Bush Administration’s Ads Deemed Illegal “Propaganda”

White House’s Medicare Videos Are Ruled Illegal

May 20, 2004 | New York Times

by ROBERT PEAR

WASHINGTON, May 19 – The General Accounting Office, an investigative arm of Congress, said on Wednesday that the Bush administration had violated federal law by producing and disseminating television news segments that portray the new Medicare law as a boon to the elderly.

The agency said the videos were a form of “covert propaganda” because the government was not identified as the source of the materials, broadcast by at least 40 television stations in 33 markets. The agency also expressed some concern about the content of the videos, but based its ruling on the lack of disclosure.

The consequences of the ruling were not immediately clear. The accounting office does not have law enforcement powers, but its decisions on federal spending are usually considered authoritative and are taken seriously by officials in the executive branch of the government.

The decision fuels a raging political debate over the new Medicare law. President Bush and many Republicans in Congress say the law will provide immense assistance to millions of elderly and disabled people. But Democrats say the law will do little for the elderly and is so seriously flawed that the government had to resort to an illegal public relations campaign to sell it to voters.

The General Accounting Office said that a specific part of the videos, a made-for-television “story package,” violated the prohibition on using taxpayer money for propaganda.

People seeing the videos in a newscast would “believe that the information came from a nongovernment source or neutral party,” it said.

William A. Pierce, a spokesman for the Department of Health and Human Services, who helped develop the videos, said: “We disagree. It’s not covert. TV stations knew the videos came from us and could have identified the government as the source if they had wanted to.”

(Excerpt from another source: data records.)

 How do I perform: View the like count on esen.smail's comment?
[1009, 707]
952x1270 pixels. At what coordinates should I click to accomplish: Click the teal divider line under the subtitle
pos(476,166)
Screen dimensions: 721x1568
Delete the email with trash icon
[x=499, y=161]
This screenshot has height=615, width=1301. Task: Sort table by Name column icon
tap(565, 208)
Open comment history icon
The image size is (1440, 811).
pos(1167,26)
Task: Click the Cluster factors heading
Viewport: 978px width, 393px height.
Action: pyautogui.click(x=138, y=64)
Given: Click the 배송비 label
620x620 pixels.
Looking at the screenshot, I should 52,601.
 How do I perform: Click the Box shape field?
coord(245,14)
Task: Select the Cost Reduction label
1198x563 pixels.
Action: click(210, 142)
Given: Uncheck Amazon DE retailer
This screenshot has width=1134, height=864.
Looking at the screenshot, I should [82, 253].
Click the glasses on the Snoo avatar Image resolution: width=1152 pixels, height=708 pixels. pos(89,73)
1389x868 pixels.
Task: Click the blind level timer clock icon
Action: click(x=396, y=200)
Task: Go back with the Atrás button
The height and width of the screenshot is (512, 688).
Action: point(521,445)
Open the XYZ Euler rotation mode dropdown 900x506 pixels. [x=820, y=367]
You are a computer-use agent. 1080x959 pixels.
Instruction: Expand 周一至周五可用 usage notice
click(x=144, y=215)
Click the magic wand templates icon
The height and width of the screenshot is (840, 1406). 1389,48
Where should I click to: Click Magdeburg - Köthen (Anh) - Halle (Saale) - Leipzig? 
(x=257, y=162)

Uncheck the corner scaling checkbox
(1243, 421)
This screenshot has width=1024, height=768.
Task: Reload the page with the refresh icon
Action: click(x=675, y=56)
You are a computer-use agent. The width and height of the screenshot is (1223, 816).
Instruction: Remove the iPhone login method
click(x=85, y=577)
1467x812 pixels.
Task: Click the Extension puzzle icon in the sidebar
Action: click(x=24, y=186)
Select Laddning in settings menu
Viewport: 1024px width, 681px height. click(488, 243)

The accounting office dismissed that argument. The intended audience, it said, was not news directors, but viewers, and “the video news releases did not alert viewers that the Centers for Medicare and Medicaid Services was the source.”

Moreover, it said, “some news organizations indicated that they misread the label or they mistook the story package as an independent journalist news story.”

Two videos end with the voice of a woman who says, “In Washington, I’m Karen Ryan reporting.” A third video is narrated, in Spanish, by a man who identifies himself as “Alberto Garcia reporting.” The scripts were prepared by the Bush administration at the Centers for Medicare and Medicaid Services, a unit of the Department of Health and Human Services.

The accounting office said the videos were “not strictly factual news stories” and were flawed by “notable omissions and weaknesses” in their explanation of the Medicare law. But the main problem, it said, is that they were “misleading as to source.”

The government, it said, served up a “purported news story” using “alleged reporters” to read scripts prepared by the government, but “nothing in the story packages permits the viewer to know that Karen Ryan and Alberto Garcia were paid with federal funds.”

Federal law prohibits the use of federal money for “publicity or propaganda purposes” not authorized by Congress. The accounting office has found that federal agencies violated this restriction when they disseminated editorials and newspaper articles written by the government without identifying the source.

The accounting office said the administration’s misuse of federal money “also constitutes a violation of the Antideficiency Act,” which prohibits spending in excess of appropriations. Under the law, the secretary of health and human services, Tommy G. Thompson, must report the violation to Congress and the president, with “a statement of actions taken” to prevent a recurrence.

The Antideficiency Act, derived from a law passed in 1870, is one of the major statutes by which Congress exercises its constitutional control of the purse.

Medicare officials are unlikely to face any penalties. David M. Walker, the comptroller general of the United States, who is head of the General Accounting Office, said, “We do not have reason to believe that this violation was knowing and willful, and we are not in the enforcement business.”

Senator Frank R. Lautenberg, Democrat of New Jersey, said he was drafting legislation that would require the Bush campaign to reimburse the Medicare trust fund for the cost of the videos. The administration put the cost at $42,750, but refused to provide any documentation.

Senator John Kerry, the likely Democratic presidential nominee, said it confirmed his view that the administration had improperly tapped the Medicare trust fund to pay for political advertisements.

Under the Medicare law, the government is encouraging the use of drug discount cards for the next 18 months. In 2006, Medicare will provide insurance coverage for certain outpatient drug costs.

The Bush administration hired Ketchum Inc. to disseminate information about the Medicare law, and Ketchum hired another company, Home Front Communications, to create the videos. The materials were distributed to television stations by satellite, mail and a syndicated news service, CNN Newsource, the ruling said.